The nuance here is relevant to our case with the nursing student. The line between acceptable objections of conscience was drawn between objections that may be worked around without harm to the patient’s access to the service, as in assigning different doctors to perform abortions, and objections that would affect the patient directly, such as being turned away by your doctor when asking for an abortion. However, sometimes the effects on the patients are not as easy to avoid as one would think. In 2015, when the state controversially ordered public hospitals to offer circumcision of male babies, doctors were simultaneously given the right to abstain from performing the procedure if they objected to the practice. Some six months later, NRK reported that no doctors in Northern Norway were willing to perform the procedure and that patients from this part of the country had to be referred to St. Olav hospital in the mid-country city of Trondheim. The example shows that it can be difficult to achieve equal service to patients when objections of conscience limit what health personnel will do. Still, it seems unlikely that Muslim nurses who won’t touch pork will “take over” nursing homes in Norway in such numbers that patients can’t get their pork chops in a timely manner.
Requirements of the Job
As per usual when these issues are raised, it seems many would rather wish for the whole dilemma to just go away. Some claimed during the abortion referral debate that it was not a "human right" to be a doctor, and that doctors who didn't want to assist women in receiving abortions ought to simply find a new occupation. The logic seems to be that if religiously conservative doctors, police officers or nurses would just choose another occupation, there wouldn’t be any need to discuss the situations where their convictions may collide with their job requirements.

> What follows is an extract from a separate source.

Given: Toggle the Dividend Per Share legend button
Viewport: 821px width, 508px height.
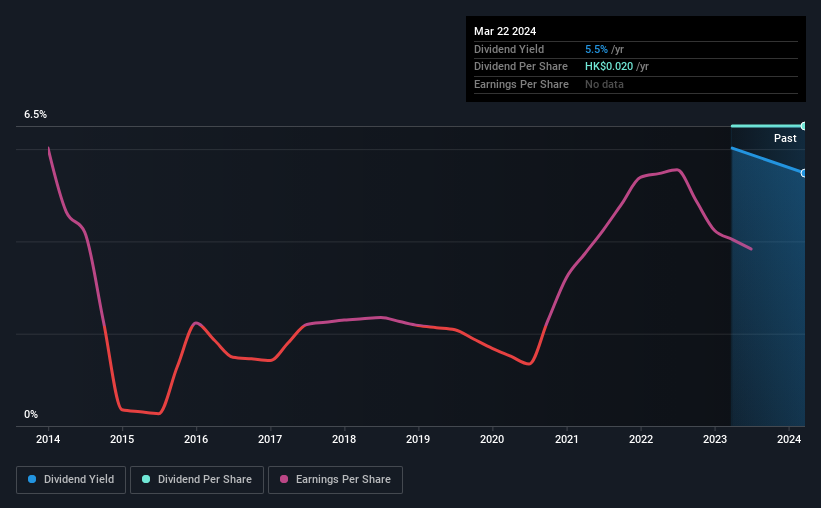Looking at the screenshot, I should [197, 480].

As a policy principle, this line would not do much to accommodate minorities, acknowledge the moral dilemmas of health workers, nor provide for more diversity in the Norwegian health service.
Clearly, Nightingale’s principle of self-sacrificing service is not the only ideal to follow in establishing ethical work requirements for nurses. What, then, should become of the Muslim nursing student who wouldn’t serve pork? It is fairly easy to fail a nursing student still in training, compared to firing doctors from their jobs because of a policy change, but is it right? Most of those commenting on the case in the media, including both gender and equality ombud Hanne Bjurstrøm and the board director of one of Oslo’s biggest mosques, conclude that such dilemmas should not be treated categorically, but resolved in the work place. It remains a moral conundrum for the educational institutions, then, whether to pass someone who could be accommodated once but perhaps not always.